Excavations of former Uruguayan detention center Battalion 13 have restarted after a two year pause. The search for human remains, which recommenced in early September, had been put on hold due to damage sustained to a high-voltage cable. 

The Army’s Thirteenth Infantry Battalion was one of several clandestine detention and torture centers which existed during the civic-military dictatorship of Uruguay. During the dictatorship, which ruled from 1973 until 1985, thousands of Uruguayans were tortured and 197 were forcibly disappeared, according to the group “Mothers and Relatives of Disappeared Uruguayan Detainees” (Famidesa).

Many of these disappearances were part of Operation Condor: a joint effort by several South American dictatorships to track down and eradicate political “enemies,” particularly those who belonged to guerrilla movements, left-wing groups, trade unions, and religious organizations.

Today, the search for the remains of over 160 Uruguayans continues. 

It was originally an anonymous tip-off from an ex-soldier which pointed the authorities in the direction of Battalion 13 as a potential burial site.

Earlier this year, Alba González, a member of Famidesa, criticized the “bureaucracy” of the two-year suspension of the excavations at the site. According to Montevideo Portal, she argued, “State actors continue to avoid their responsibility and delay this process. Meanwhile, anthropologists are waiting to resume their work,” and claimed that Uruguay “is in a constant field of dispute over the truth.”
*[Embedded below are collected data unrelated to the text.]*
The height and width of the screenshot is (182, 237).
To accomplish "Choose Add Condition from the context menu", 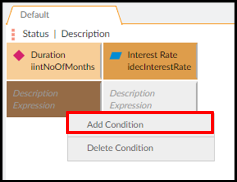I will tap(115, 125).
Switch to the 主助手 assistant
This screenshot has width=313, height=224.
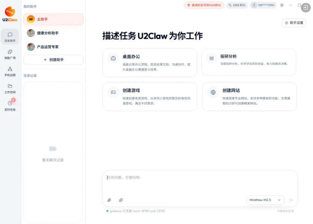(53, 19)
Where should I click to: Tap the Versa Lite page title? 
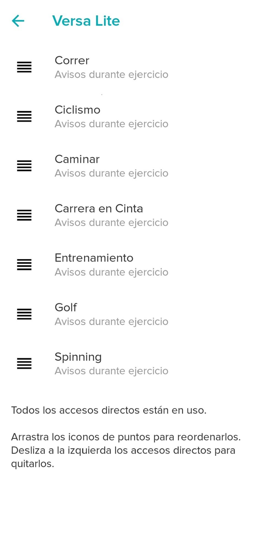pyautogui.click(x=86, y=21)
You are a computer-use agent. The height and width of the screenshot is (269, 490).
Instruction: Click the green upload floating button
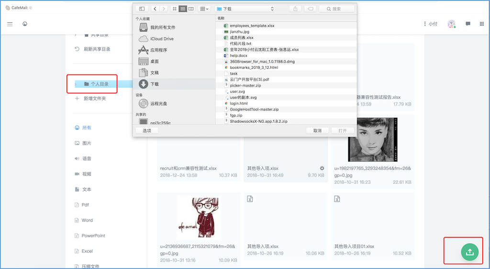[469, 252]
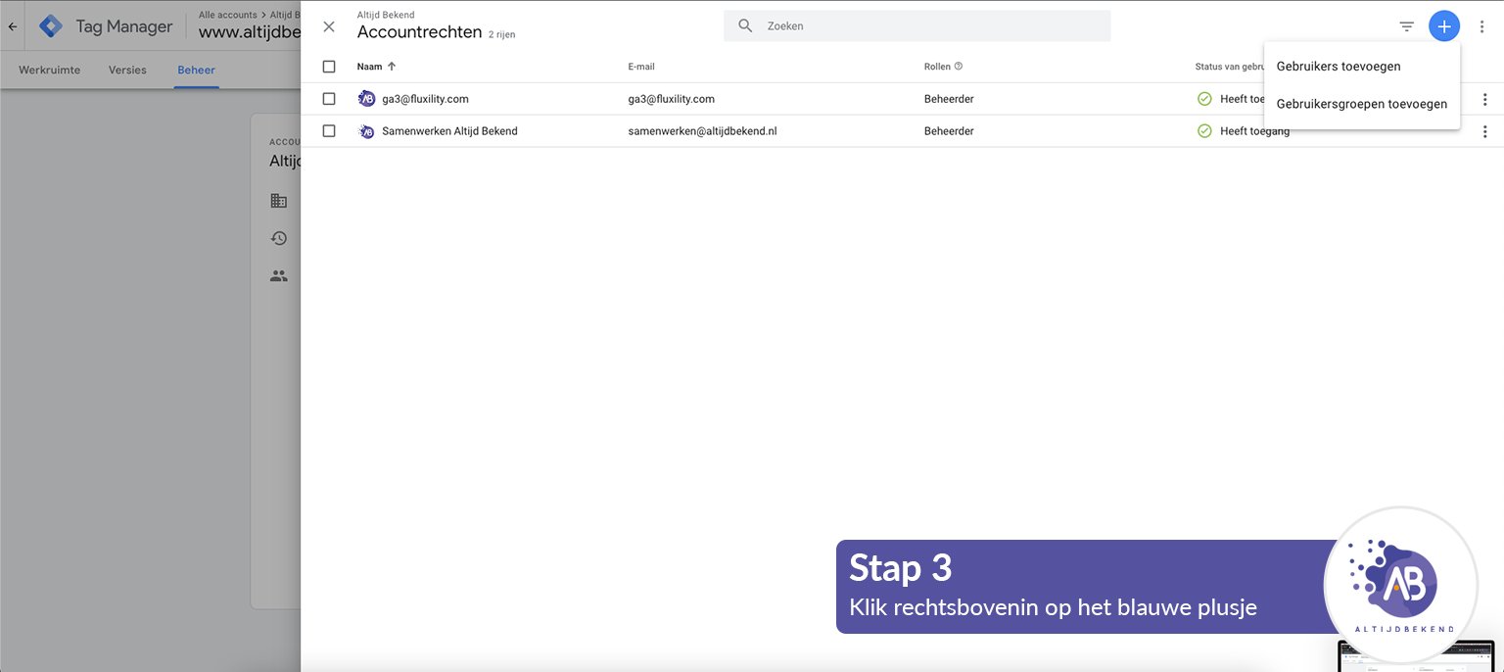1504x672 pixels.
Task: Switch to the Werkruimte tab
Action: [x=50, y=71]
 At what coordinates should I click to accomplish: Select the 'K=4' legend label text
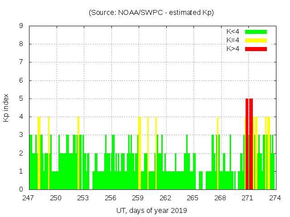[233, 40]
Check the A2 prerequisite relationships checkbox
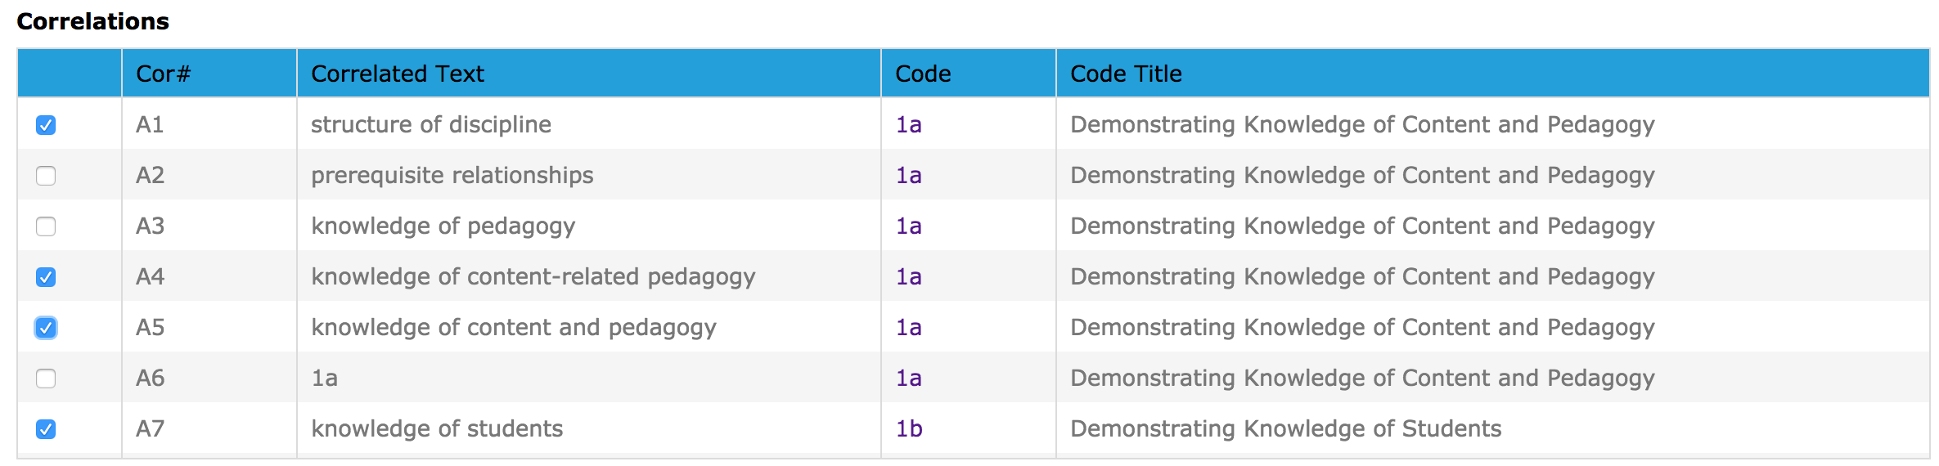 click(x=46, y=176)
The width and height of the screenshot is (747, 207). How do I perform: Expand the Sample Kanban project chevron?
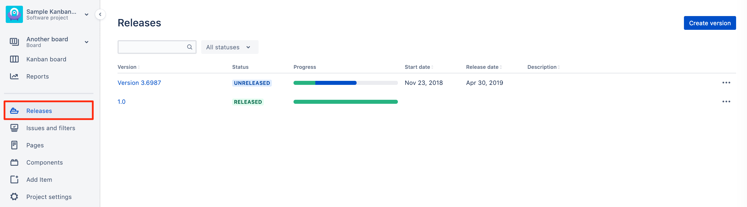86,14
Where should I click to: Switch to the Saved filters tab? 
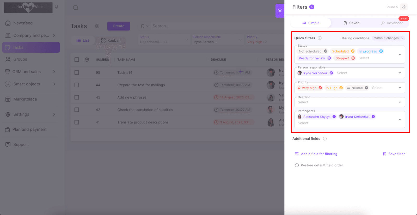pyautogui.click(x=351, y=23)
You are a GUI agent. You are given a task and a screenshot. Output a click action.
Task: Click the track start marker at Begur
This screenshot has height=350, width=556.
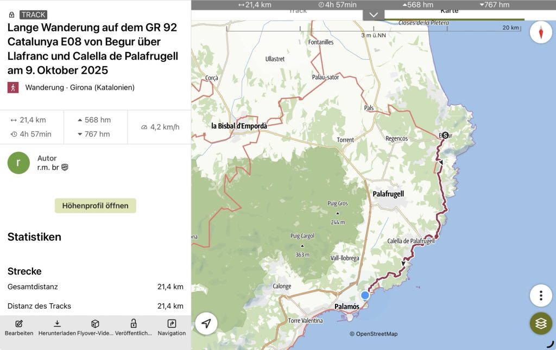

Prior to the damage to the cable, two sets of human remains had already been discovered at Battalion 13: those of Fernando Miranda and Eduardo Bleier. 

Image credit: Famidesa via X.

There is evidence to suggest that the remains of other disappeared detainees could be found on the same premises, including those of Argentine national María Claudia García de Gelmán, who was detained while pregnant in Buenos Aires and forcibly taken to Montevideo.

Anthropologist Alicia Lusiardo said at a press conference that it will take the team of anthropologists between a month and a half and two months to complete the excavations of the site, which will cover 8,000 square meters of land.

On Tuesday, Luis Eduardo Arigón Castel was identified as the missing detainee whose remains were found in July at another former clandestine detention center, Battalion 14. 

According to Famidesa, Arigón Castel was 51, married, and had two daughters when he was abducted from his home, detained for a third time, tortured, and subsequently killed. He was the leader of the Uruguayan Federation of Employees of Trade and Industry (FUECI) and an active member of the Communist Party of Uruguay.